# [Job]
Set down the listing below word for word, starting with the line that contains "Task: Select capacitor C3 100u symbol" and going on through the end of the listing. Leave the pictures out of your answer.

# [Material for the task]
* * *
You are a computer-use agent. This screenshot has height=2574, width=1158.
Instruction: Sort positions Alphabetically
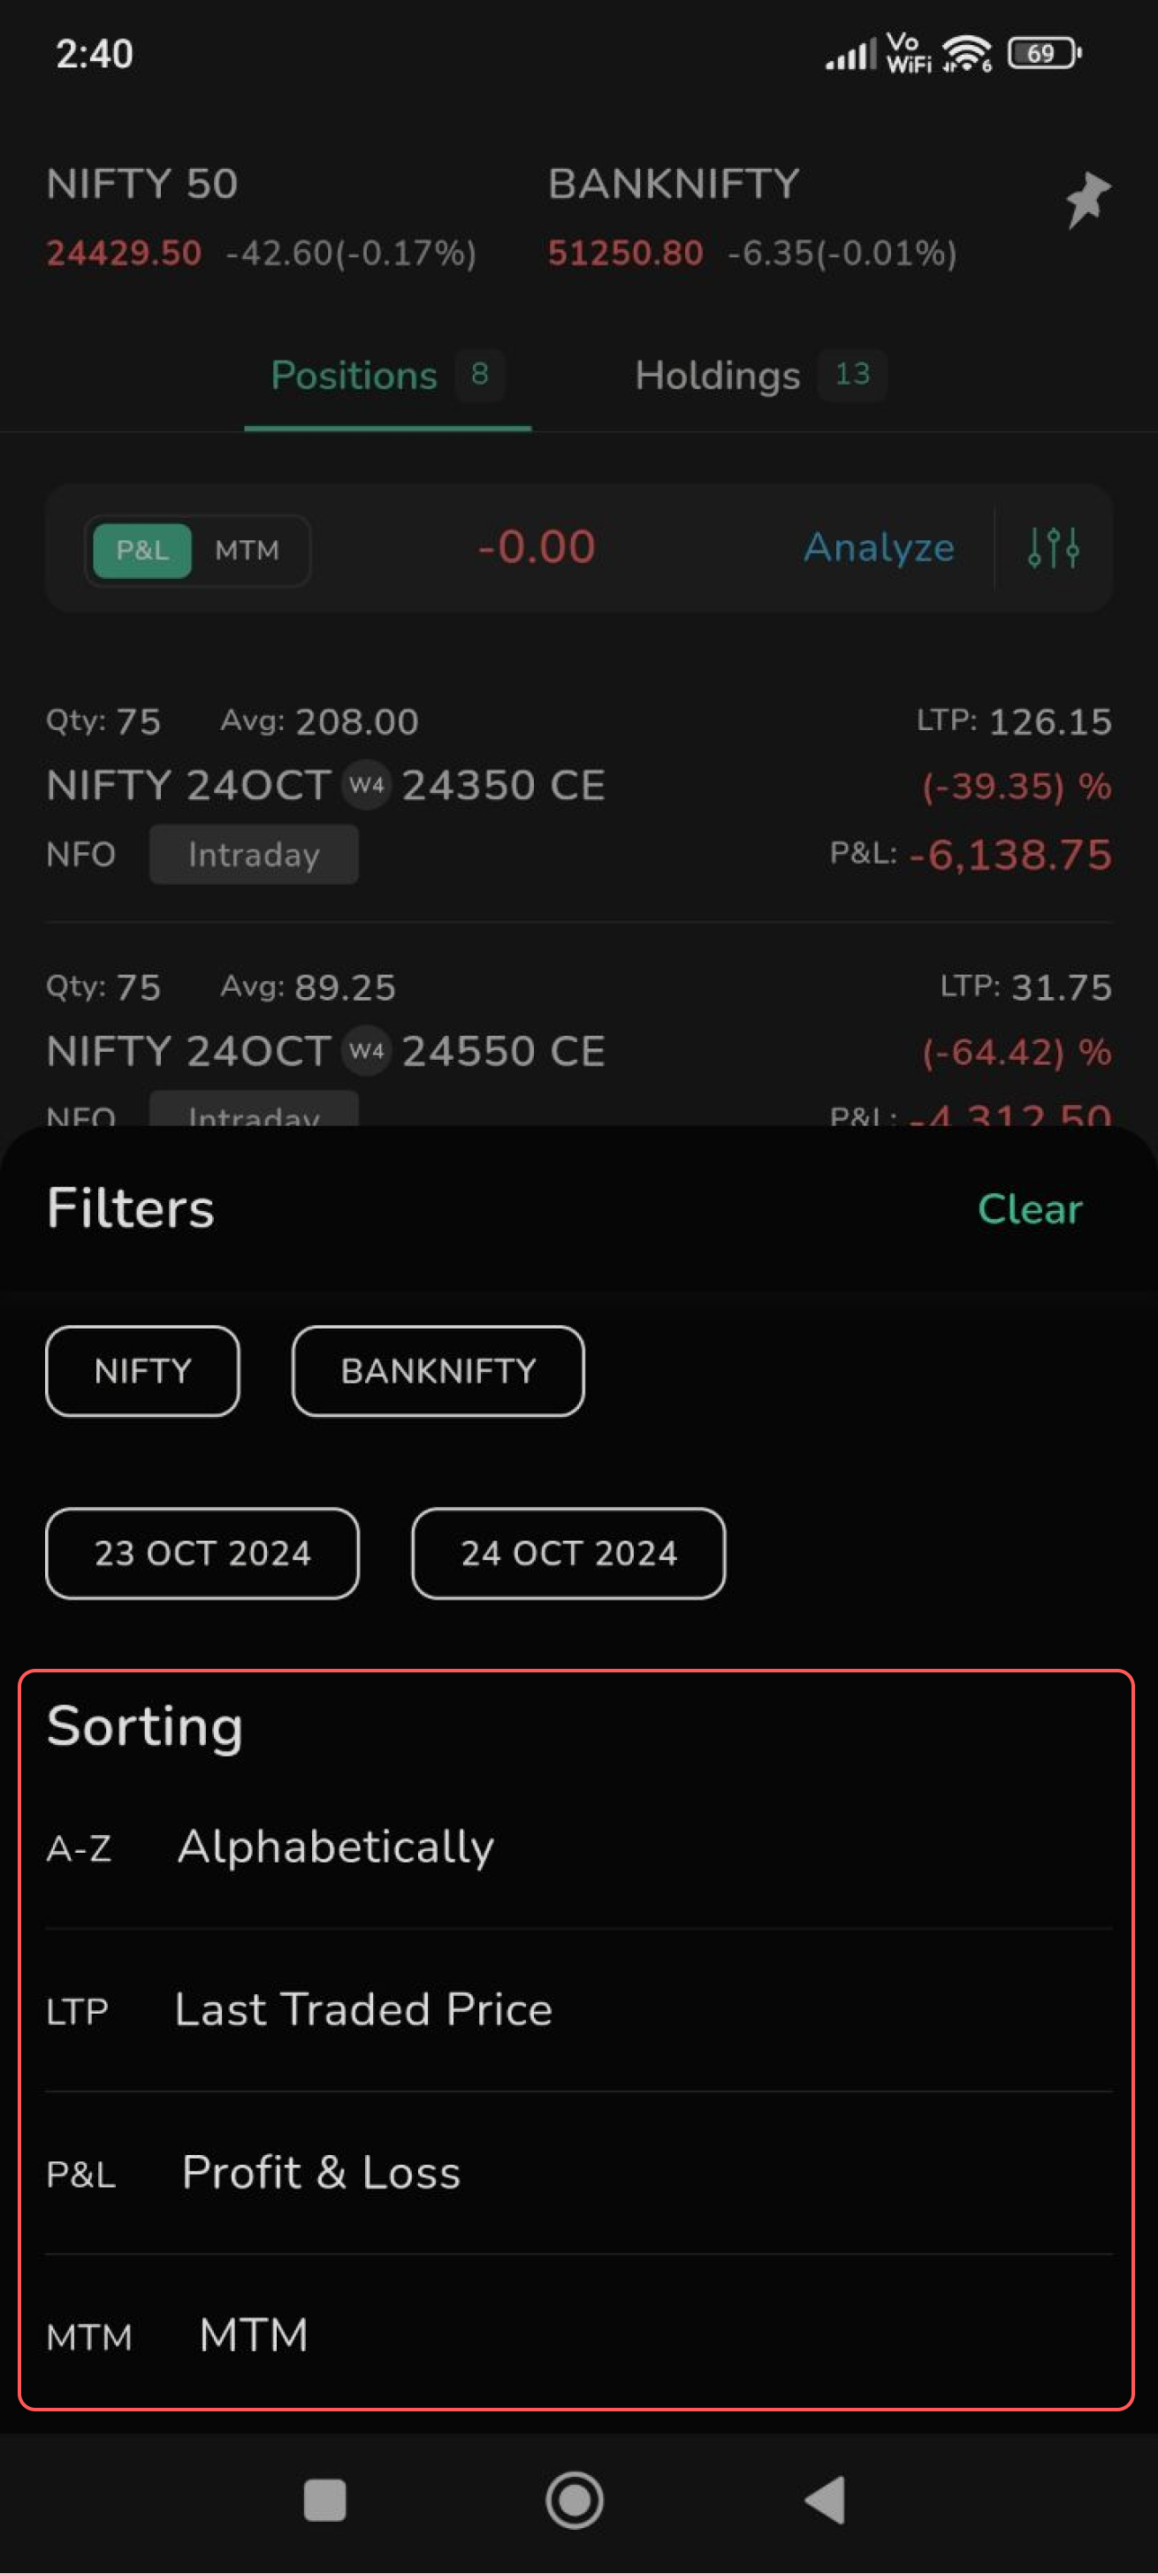pyautogui.click(x=336, y=1846)
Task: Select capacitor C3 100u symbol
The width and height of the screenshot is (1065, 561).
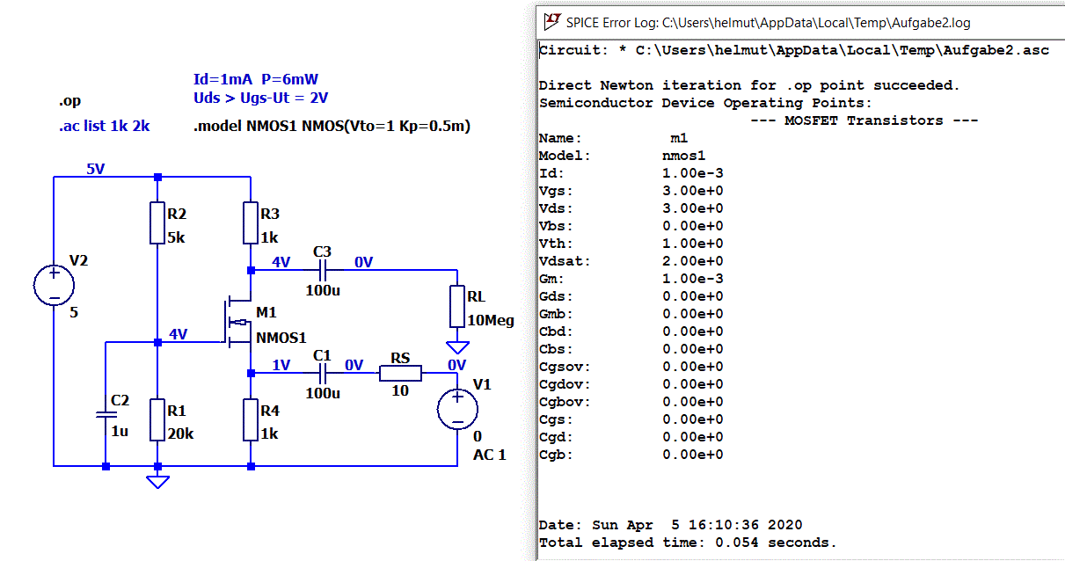Action: click(322, 269)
* * *
# [Exercise output]
Task: Select capacitor C3 100u symbol
The width and height of the screenshot is (1065, 561).
Action: click(322, 269)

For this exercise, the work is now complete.